Tariffs swim against the tide of history
So far, the “Liberation Day” tariff scheme has been damaging and destabilising. Share prices have fallen and the markets remain volatile. America finds itself in a trade war with China which Scott Bessett, the Treasury secretary, has called “unsustainable”. The International Monetary Fund now predicts that the US economy will slow considerably and there is a serious risk of tipping into recession.
Tariffs are a damaging and regressive nonsense in any case, raising prices, restricting consumer choice and stunting competition. But even if we take at face value the President’s proposition that they were a significant driver of America’s prosperity in the Gilded Age, it is a toxic combination of ignorance and madness to force them on today’s economy. So much has changed in the past 100 to 150 years that they are simply not an effective tool of economic management.
The integration and interconnection of the global economy makes a straightforward levy on an item passing from its country of manufacture to its country of sale painfully naïf. In the automotive industry, parts can cross the border between the United States and Canada eight times before final assembly. Trump’s stated aim to restore American manufacturing harks back to a time when it was a more labour-intensive sector, and when foreign competition was much lower.

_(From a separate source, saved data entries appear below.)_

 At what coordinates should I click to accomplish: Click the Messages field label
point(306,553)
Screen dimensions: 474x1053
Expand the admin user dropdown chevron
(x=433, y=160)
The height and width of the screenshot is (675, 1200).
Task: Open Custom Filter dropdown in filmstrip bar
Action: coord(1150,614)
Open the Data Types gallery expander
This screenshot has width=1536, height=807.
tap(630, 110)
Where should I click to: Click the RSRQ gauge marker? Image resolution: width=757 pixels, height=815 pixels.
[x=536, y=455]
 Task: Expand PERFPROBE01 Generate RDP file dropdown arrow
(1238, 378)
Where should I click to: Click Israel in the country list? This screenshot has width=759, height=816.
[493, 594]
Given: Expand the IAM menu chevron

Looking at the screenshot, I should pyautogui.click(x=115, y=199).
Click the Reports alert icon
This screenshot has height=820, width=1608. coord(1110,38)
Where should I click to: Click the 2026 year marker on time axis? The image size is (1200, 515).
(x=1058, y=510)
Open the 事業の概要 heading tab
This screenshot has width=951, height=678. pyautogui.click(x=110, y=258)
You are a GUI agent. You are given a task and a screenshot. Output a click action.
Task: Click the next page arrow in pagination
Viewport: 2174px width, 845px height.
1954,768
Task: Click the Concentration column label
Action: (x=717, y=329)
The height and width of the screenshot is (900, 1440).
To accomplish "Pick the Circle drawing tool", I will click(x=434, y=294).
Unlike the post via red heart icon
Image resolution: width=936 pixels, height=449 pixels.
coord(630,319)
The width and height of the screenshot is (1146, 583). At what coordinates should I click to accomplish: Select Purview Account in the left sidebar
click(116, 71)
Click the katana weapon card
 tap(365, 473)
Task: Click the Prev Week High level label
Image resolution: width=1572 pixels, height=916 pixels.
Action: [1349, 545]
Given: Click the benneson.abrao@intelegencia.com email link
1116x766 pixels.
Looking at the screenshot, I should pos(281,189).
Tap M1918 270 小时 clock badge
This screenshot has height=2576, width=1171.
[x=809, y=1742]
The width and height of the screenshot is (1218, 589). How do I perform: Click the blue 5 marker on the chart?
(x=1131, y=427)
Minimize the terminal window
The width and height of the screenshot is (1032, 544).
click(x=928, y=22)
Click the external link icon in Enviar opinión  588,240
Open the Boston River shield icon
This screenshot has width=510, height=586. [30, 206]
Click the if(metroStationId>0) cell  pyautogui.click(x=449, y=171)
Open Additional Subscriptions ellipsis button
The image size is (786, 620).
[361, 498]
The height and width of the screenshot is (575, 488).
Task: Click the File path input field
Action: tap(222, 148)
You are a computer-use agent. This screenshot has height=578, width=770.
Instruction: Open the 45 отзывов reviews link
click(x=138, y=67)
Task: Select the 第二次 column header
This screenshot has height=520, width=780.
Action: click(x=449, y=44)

Globalisation has been a transformational good. As Marian Tupy of the Cato Institute summed up, “throughout the world, people are living better lives than ever before in human history”. Tariffs swim against that tide, seeking out supposed prosperity from a long-vanished economic world.
Churchill’s readoption of the gold standard, by the way, lasted for six years. The governor of the Bank of England, Montagu Norman, “suspended” it in September 1931, and never went back. In economic policy, there is no going back.